• Dapatkan 8 buku karya Agustianto, antara lain: Fikih Muamalah Ke-Indonesiaan, Maqashid Syariah, dalam Ekonomi dan Keuangan, Perjanjian (Akad) Perbankan Syariah, Hedging, Pembiayaan Sindikasi Syariah, Restrukturisasi Pembiayaan Bank Syariah, Ekonomi Islam Solusi Krisis Keuangan Global. Hub: 081286237144 Hafiz
  • Prinsip dan Pola Konsumsi dalam Islam

    2

    Posted on : 17-02-2011 | By : Agustianto | In : Artikel, Islamic Economics

    Pendahuluan

    Al Qur’an adalah kalam Allah yang diturunkan kepada Nabi Muhammad Saw untuk dijadikan sebagai pedoman dalam kehidupan manusia, baik aqidah, akhlak, ibadah maupun muamalah.  Oleh karenanya berbagai tema telah dibicarakan oleh al-Qur’an, termasuk persoalan ekonomi.

    Seperti dimaklumi, bahwa salah satu persoalan penting dalam kajian ekonomi Islam ialah masalah konsumsi. Konsumsi  berperan sebagai elan vital atau pilar dalam kegiatan ekonomi seseorang (individu), perusahaan maupun negara. Konsumsi adalah bagian akhir dari kegiatan ekonomi, setelah produksi dan distribusi, karena barang dan jasa yang diproduksi hanya untuk dikonsumsi.

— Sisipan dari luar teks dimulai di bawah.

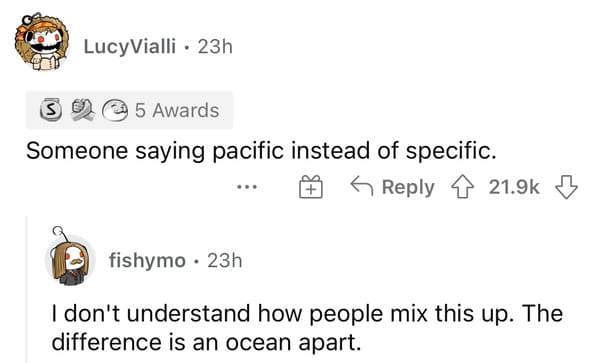The height and width of the screenshot is (363, 599).
Task: Open the 5 Awards summary
Action: pos(130,110)
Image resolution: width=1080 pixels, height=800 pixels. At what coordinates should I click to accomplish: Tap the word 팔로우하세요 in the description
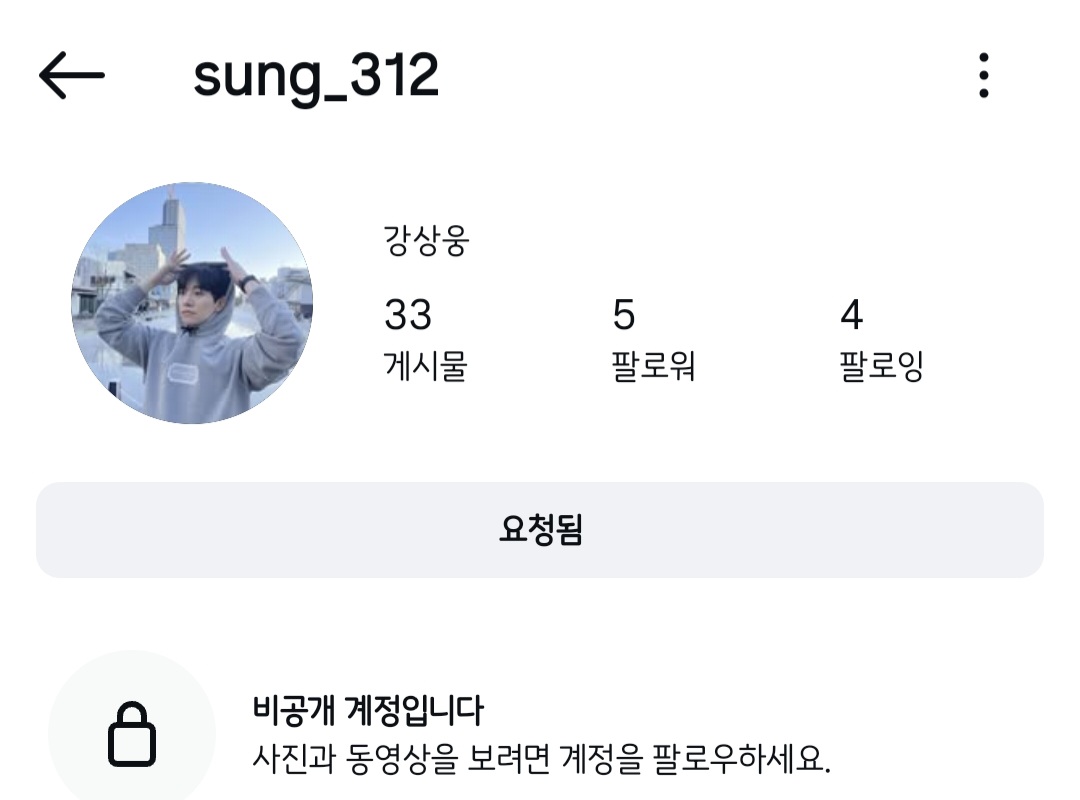click(x=741, y=759)
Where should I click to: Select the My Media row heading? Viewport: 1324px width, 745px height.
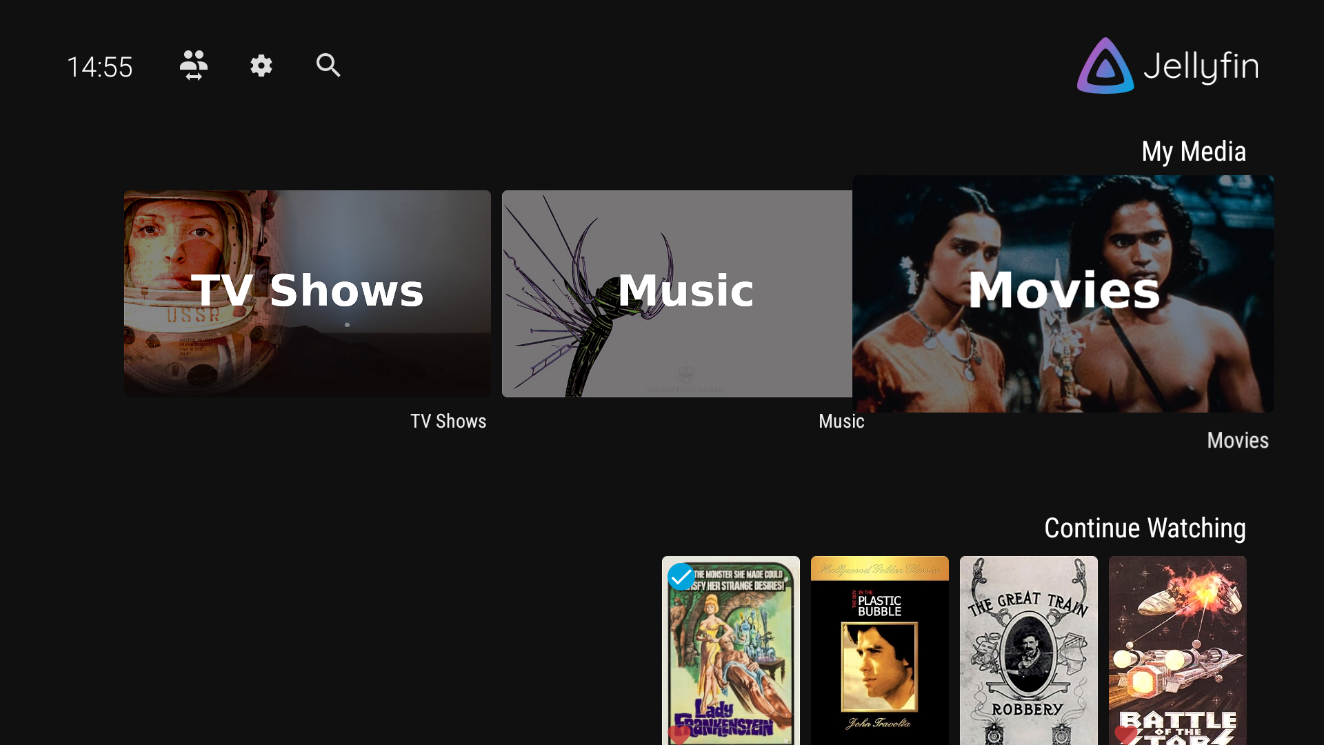coord(1193,152)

    Kajian Islam tentang konsumsi sangat penting, agar seseorang berhati-hati dalam menggunakan kekayaan atau berbelanja. Suatu negara  mungkin memiliki kekayaan melimpah, tetapi apabila kekayaan tersebut tidak diatur pemanfaatannya dengan baik dan ukuran maslahah, maka kesejahteraan (welfare) akan mengalami kegagalan. Jadi yang terpenting dalam hal ini adalah cara penggunaan yang harus diarahkan pada pilihan-pilihan (preferensi)  yang mengandung maslahah (baik dan bermanfaat), agar kekayaan tersebut dimanfaatkan pada jalan yang sebaik-baiknya untuk kemakmuran dan kemaslahatan rakyat secara menyeluruh. Demikian juga halnya dalam ekonomi individu, yang perlu diperhatikan adalah cara pemanfaatan kekayaan, barang dan jasa serta membuat pilihan-pilihan (preferensi) dalam mengkonsumsi barang dan jasa sesesuatu.

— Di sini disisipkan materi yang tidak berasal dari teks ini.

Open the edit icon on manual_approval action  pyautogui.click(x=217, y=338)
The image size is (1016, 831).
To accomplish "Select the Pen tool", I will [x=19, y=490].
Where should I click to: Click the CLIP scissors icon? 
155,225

    Al-Quran dan hadits memberikan petunjuk-petunjuk yang sangat jelas tentang konsumsi, supaya perilaku konsumsi manusia menjadi terarah dan agar manusia dijauhkan dari sifat yang hina karena perilaku konsumsinya. Perilaku konsumsi yang sesuai dengan ketentuan Allah dan RasulNya akan menjamin kehiduan manusia yang adil dan sejahtera deunia dan akhirat (falah).

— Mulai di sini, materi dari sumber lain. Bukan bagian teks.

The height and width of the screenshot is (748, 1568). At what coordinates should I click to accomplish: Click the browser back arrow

    Banyak ayat dan hadits yang membicarakan pola dan prinsip konsumsi dalam Islam, antara lain, namun yang menjadi ayat utama dalam makalah ini adalah surah al-A’raf ayat : 31. Ayat-ayat dan hadits lain tentang konsumsi juga dibahas dalam tulisan ini, agar kajian tentang konsumsi ini lebih utuh dan komprehensif.

     

    Pengertian dan Tujuan Konsumsi

    Pengertian konsumsi secara umum diformulasikan dengan : ”Pemakaian dan penggunaan barang – barang dan jasa, seperti pakaian, makanan, minuman, rumah, peralatan rumah tangga, kenderaan, alat-alat hiburan, media cetak dan elektronik, jasa telephon, jasa konsultasi hukum, belajar/ kursus, dsb”.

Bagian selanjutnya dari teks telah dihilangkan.